A once-daily treatment with GT-02287, an oral medication being developed by Gain Therapeutics, protected nerve cells from damage and rescued motor symptoms in a mouse model of Parkinson’s disease associated with mutations in the GBA gene.
“We believe the data showing complete restoration of motor function in a therapeutic model are remarkable and further support the potential of GT-02287 to slow or stop the progression of Parkinson’s disease,” Matthias Alder, Gain’s CEO, said in a press release.
The company has been cleared to start a Phase 1 clinical trial in Australia to test the therapy’s safety and tolerability in healthy adults. The trial will also evaluate the medication’s pharmacokinetics, or how it moves into, through, and out of the body.
“We are currently conducting a Phase 1 clinical trial of GT-02287 in healthy adults to evaluate its safety, tolerability, and pharmacokinetics, and plan to commence treatment of patients in an extension of that clinical trial in [the third quarter] of this year,” Alder said.
The GBA gene codes for glucocerebrosidase (GCase), an enzyme that helps break down the glucocerebroside molecule into simpler sugars and fats inside lysosomes, the recycling centers of cells. Mutations in GBA are a common genetic cause of Parkinson’s.
When GBA is mutated, GCase becomes less active, which causes deficient lysosomal function. As a result, some proteins, including alpha-synuclein, form toxic clumps. Toxic alpha-synuclein accumulation in the brain is a hallmark of Parkinson’s.
GT-02287 is designed as an allosteric activator of GCase, that is, a small molecule that binds to the enzyme and restores its function, which should prevent alpha-synuclein from building up in nerve cells in the brain.
GT-02287’s effects on nerve cells, motor function
In previous studies in preclinical models of Parkinson’s, GT-02287 improved the health of nerve cells and fine motor skills in mice. It also reduced the levels of neurofilament light chain (NfL) in the blood, a biomarker of neurodegeneration.
Here, researchers at Gain investigated how well GT-02287 protects dopamine-producing nerve cells from damage and whether it can restore motor function when given a few hours or days after Parkinson’s is induced. Dopamine is a chemical involved in motor control and its loss causes Parkinson’s motor symptoms.
The results were presented as a scientific poster, titled “GT-02287, a clinical stage GCase enhancer, displays neuroprotection and restores motor function in preclinical models of Parkinson’s disease following delayed administration,” at this year’s WORLD Symposium, this month in San Diego.
Dopamine-producing nerve cells from rats were grown in the lab and given alpha-synuclein fibrils (small clumps) and an inhibitor of GCase to model Parkinson’s.
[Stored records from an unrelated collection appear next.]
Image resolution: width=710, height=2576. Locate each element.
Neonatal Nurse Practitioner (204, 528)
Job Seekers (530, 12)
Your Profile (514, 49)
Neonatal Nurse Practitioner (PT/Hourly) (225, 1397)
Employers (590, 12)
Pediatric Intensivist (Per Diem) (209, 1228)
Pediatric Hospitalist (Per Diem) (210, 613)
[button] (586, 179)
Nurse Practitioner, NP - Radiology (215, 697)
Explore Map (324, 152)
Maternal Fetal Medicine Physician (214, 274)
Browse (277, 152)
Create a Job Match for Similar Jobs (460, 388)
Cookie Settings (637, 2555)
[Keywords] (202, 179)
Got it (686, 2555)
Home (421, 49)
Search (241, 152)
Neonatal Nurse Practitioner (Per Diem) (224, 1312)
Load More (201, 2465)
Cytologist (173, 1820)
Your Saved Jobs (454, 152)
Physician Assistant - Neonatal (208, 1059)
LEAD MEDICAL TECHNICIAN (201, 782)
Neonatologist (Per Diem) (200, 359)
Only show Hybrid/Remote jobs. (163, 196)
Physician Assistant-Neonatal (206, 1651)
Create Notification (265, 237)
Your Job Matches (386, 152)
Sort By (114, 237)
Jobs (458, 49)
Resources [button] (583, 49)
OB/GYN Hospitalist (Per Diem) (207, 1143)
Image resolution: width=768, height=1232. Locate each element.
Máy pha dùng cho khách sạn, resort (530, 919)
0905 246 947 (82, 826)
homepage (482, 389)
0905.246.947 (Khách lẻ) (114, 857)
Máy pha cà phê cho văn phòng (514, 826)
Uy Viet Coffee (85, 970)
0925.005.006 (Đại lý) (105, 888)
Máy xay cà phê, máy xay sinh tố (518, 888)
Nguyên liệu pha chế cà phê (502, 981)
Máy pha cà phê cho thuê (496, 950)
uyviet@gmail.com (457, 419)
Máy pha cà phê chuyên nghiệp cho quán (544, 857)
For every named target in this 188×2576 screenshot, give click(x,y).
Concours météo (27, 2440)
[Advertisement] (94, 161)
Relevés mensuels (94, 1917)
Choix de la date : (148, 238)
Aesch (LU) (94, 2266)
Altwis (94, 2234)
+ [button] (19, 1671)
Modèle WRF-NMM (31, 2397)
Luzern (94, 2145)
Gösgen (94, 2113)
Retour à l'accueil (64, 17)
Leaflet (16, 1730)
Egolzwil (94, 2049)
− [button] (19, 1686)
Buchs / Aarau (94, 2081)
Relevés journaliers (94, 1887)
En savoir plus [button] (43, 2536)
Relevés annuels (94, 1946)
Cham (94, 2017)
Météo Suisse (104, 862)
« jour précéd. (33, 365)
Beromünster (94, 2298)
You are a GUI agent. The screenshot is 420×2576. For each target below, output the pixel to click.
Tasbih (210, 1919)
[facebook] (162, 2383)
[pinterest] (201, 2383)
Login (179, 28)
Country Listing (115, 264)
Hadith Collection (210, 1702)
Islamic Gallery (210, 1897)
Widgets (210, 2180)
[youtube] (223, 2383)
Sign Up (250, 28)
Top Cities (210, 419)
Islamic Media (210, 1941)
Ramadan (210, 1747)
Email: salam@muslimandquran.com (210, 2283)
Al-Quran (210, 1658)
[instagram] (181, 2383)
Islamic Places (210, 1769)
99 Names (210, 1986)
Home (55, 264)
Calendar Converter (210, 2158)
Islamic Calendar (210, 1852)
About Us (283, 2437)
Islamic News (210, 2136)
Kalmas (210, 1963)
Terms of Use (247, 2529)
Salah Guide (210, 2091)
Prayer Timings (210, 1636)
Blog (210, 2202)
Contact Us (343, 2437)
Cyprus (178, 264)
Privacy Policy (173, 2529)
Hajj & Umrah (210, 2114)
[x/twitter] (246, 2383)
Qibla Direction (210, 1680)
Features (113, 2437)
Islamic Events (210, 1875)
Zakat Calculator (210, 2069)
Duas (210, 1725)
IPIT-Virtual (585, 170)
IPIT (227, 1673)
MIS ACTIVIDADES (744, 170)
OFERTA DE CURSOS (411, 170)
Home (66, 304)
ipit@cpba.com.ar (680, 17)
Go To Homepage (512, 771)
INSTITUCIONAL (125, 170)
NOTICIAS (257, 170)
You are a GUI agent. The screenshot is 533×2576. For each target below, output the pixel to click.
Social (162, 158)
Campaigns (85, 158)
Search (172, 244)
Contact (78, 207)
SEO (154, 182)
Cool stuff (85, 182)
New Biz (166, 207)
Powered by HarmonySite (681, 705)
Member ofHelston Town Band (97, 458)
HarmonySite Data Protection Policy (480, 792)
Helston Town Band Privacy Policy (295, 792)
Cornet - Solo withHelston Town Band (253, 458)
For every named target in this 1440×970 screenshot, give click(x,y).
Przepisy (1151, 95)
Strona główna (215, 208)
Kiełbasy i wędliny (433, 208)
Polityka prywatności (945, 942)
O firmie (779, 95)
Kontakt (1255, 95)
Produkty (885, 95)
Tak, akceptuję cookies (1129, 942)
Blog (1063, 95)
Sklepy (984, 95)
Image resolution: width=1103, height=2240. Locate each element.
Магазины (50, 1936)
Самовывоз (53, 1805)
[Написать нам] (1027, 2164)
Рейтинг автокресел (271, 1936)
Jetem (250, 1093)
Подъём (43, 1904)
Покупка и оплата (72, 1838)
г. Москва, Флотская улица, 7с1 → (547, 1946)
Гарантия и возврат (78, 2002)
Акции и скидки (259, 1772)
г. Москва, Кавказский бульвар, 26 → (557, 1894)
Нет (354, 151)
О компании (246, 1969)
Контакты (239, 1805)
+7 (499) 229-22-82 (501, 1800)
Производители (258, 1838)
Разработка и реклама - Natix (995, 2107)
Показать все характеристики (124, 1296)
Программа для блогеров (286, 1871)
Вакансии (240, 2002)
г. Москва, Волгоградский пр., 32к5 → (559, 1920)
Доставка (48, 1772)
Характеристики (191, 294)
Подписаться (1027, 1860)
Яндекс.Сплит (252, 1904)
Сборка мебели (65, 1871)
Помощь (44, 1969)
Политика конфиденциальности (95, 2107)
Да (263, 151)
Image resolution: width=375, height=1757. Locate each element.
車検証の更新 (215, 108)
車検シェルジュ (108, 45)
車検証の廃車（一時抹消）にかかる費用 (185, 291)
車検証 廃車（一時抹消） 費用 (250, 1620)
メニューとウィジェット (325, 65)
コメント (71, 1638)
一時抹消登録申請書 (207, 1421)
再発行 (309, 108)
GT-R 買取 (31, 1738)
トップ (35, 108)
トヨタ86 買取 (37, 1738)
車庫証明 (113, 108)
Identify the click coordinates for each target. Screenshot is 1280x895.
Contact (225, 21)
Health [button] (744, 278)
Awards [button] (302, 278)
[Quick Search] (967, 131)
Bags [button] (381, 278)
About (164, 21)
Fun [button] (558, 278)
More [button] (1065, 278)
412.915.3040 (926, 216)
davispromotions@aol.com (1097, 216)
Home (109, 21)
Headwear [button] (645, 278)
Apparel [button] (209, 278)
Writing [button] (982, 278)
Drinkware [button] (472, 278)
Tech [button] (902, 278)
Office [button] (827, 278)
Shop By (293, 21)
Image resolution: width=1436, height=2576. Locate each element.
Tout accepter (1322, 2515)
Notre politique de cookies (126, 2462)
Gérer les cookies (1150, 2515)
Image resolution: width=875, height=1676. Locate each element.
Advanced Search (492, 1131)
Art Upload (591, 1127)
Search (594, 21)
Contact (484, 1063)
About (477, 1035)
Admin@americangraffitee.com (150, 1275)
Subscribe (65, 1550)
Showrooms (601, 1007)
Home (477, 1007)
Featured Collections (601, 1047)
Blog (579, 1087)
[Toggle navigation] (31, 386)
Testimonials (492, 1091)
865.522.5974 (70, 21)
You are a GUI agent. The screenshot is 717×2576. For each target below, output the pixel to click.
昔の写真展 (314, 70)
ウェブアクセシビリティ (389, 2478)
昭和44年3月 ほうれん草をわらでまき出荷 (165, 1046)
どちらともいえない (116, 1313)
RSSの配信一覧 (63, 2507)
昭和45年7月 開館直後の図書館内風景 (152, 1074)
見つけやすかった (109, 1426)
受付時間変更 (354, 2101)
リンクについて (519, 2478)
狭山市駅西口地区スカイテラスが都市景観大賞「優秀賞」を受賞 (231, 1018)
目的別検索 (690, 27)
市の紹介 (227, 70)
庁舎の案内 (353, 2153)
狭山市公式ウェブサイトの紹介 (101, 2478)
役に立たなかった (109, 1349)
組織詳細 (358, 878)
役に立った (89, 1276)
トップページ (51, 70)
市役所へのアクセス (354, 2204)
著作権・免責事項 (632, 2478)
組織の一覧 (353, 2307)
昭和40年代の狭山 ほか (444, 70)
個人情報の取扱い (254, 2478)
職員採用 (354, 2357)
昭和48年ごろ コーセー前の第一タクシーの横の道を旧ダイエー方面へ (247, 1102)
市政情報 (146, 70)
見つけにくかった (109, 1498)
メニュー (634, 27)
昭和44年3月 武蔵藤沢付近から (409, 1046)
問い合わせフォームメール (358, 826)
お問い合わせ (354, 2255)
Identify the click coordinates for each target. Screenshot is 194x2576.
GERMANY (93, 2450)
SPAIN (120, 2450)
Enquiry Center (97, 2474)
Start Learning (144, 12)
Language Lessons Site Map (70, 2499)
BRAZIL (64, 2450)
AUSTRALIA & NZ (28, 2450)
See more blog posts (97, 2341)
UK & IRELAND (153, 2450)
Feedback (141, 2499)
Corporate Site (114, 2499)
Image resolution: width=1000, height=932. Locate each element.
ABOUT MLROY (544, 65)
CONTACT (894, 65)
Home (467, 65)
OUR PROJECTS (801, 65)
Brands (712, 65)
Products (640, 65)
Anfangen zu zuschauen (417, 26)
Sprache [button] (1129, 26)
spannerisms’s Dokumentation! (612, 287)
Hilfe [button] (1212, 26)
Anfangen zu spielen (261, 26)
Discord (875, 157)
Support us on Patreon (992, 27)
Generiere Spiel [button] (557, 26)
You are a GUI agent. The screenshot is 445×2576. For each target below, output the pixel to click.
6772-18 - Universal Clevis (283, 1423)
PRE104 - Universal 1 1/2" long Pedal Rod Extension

Sixteen hours later, some cells were left untreated, while others were given GT-02287 at four different doses.
Treatment with GT-02287 protected the dopamine-producing nerve cells from the toxic insult by alpha-synuclein clumping, rescuing their survival both in the presence and absence of the GCase inhibitor. GT-02287 also protected lysosome function.
Researchers also injected alpha-synuclein fibrils in both sides of the brain of a mouse model of Parkinson’s. The animals were given a low dose of the GCase inhibitor every other day for 27 days, or almost a month. Treatment with GT-02287 was started on day four or eight after Parkinson’s was induced.
Compared with untreated Parkinson’s mice, those treated with GT-02287 held onto an elevated wire frame almost six times longer, indicating better motor function, regardless of whether treatment was started on the fourth or eighth day. NfL dropped to near-normal levels.
“GT-02287 rescued locomotor impairment even when treatment began several days after the initial toxic insult. In fact, the longer that GT-02287 was applied, the greater the improvement,” the researchers wrote, noting this suggests continued treatment with GT-02287 may restore motor function over time, even if it’s started after symptoms have manifested. “These new data support the potential of GT-02287 as a disease-modifying therapy for Parkinson’s disease.”